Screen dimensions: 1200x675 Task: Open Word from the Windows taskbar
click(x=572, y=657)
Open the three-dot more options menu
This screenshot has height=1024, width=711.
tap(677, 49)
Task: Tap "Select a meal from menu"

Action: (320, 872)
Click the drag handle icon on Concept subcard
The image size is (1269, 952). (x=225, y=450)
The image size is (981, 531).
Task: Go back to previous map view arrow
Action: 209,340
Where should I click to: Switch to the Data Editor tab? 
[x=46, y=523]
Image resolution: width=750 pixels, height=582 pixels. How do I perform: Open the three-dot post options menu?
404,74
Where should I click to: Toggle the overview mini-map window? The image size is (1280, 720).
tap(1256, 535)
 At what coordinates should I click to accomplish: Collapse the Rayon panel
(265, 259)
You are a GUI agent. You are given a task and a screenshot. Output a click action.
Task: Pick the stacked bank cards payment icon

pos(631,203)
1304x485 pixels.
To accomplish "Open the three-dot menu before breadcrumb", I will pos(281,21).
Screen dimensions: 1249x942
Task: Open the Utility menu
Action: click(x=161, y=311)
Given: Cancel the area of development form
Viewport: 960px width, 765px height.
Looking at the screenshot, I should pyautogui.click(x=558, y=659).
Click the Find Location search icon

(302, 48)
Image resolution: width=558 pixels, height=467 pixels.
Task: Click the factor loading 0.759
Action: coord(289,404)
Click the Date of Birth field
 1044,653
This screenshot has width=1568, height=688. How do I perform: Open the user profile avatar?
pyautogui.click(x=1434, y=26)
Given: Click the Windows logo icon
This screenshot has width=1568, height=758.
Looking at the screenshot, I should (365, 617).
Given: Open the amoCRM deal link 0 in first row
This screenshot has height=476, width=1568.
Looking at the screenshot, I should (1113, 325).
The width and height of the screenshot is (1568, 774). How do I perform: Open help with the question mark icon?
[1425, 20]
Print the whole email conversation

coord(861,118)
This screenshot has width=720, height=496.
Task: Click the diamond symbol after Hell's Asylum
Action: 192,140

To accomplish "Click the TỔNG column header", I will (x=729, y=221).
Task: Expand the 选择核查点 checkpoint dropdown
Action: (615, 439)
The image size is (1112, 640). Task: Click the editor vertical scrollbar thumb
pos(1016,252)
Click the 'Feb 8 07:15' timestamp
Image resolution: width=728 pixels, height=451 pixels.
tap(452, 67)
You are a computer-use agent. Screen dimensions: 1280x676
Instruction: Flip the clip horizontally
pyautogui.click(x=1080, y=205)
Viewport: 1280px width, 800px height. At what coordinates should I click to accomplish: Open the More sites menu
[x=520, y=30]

- _PROBLEM TO WORK ON_: Your task is to retype the entries verbatim, starting with the line that holds "Viewport: 960px width, 765px height." and stopping after the line that holds "Given: Open the".

- _RESPONSE AREA_:
Viewport: 960px width, 765px height.
Looking at the screenshot, I should pyautogui.click(x=558, y=659).
Click the Find Location search icon

(302, 48)
Image resolution: width=558 pixels, height=467 pixels.
Task: Click the factor loading 0.759
Action: coord(289,404)
Click the Date of Birth field
 1044,653
This screenshot has width=1568, height=688. How do I perform: Open the user profile avatar?
pyautogui.click(x=1434, y=26)
Given: Click the Windows logo icon
This screenshot has width=1568, height=758.
Looking at the screenshot, I should (365, 617).
Given: Open the amoCRM deal link 0 in first row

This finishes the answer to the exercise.